L’exposition repose sur la construction d’un parcours qui n’aura pas lieu, sur une fracture dans la reproduction des espaces urbains et sur une forme d’échec de la contemplation. Bien que les structures qui prennent place en galerie puissent ressembler à certaines interventions urbanistiques, elles participent plutôt, par le détournement qu’opère l’artiste, à souligner certaines inepties inhérentes au transfert de la ville vers la galerie. Les aménagements incitatifs sont aussi très présents dans une série de dessins grand format qui viennent souligner la brisure dans le rapport d’échelle entre le réel et le représenté. L’artiste participe ainsi, comme le dit Perec, à rendre le lieu improbable.

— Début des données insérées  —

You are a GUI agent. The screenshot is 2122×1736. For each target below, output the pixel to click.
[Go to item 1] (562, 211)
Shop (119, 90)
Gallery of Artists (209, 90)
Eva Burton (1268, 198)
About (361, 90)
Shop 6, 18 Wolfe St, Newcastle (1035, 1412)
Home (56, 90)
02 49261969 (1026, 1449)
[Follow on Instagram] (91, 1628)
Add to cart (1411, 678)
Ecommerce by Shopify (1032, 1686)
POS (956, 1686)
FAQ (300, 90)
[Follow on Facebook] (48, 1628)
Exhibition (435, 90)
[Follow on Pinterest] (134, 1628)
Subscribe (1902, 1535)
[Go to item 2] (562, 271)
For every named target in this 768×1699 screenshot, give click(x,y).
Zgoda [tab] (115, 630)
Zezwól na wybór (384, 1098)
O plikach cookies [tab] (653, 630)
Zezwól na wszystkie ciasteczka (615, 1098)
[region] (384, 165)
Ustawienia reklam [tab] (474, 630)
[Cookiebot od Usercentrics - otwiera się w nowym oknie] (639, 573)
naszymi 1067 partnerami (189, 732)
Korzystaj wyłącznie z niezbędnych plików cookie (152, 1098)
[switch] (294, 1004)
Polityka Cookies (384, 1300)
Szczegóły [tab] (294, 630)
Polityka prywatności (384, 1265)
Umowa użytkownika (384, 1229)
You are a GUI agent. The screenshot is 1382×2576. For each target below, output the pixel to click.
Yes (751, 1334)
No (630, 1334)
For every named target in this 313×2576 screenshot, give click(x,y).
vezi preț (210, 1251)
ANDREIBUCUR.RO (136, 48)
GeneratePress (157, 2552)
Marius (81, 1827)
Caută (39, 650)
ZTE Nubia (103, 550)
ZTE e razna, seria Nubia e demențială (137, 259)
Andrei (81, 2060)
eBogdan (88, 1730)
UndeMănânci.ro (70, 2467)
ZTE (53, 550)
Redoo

Mélanie Myers vit et travaille à Hull, Gatineau. Elle est titulaire d’une maîtrise en arts visuels du Nova-Scotia College of Art and Design (2013), et d’un baccalauréat en art et design de l’Université du Québec en Outaouais (2008). En production, elle réaménage l’espace et décrit des situations dans les médiums de l’installation et du dessin. Sa démarche touche à divers champs d’intérêt : la sécurité, la réalité, l’erreur et la classe moyenne. Ses projets ont été supportés par le CALQ et diffusés dans plusieurs galeries principalement au Canada notamment à AXENÉO7, Forest City Gallery et Anna Leonowens Gallery. Elle a fait des résidences au Centre Bang et à la Maison Scott Fairview (2017) et travaille comme chargée de projet à AXENÉO7.
L’artiste tient à remercier le Conseil des arts et des lettres du Québec, la Ville de Gatineau, A.M.S. Entreprises, le Centre Bang et AXENÉO7.
Détentrice d’un doctorat en études et pratiques des arts de l’Université du Québec à Montréal (2024), Marie-Hélène Leblanc est directrice et commissaire de la Galerie UQO à l’Université du Québec en Outaouais depuis 2015. Sa pratique commissariale l’a amenée à produire plus d’une trentaine de projets présentés dans diverses structures d’exposition au Québec, au Canada et en Europe. Considérant l’exposition comme médium, elle se définit comme commissaire-faiseuse d’expositions-autrice-praticienne-chercheuse. Gaspésienne, elle vit à Gatineau.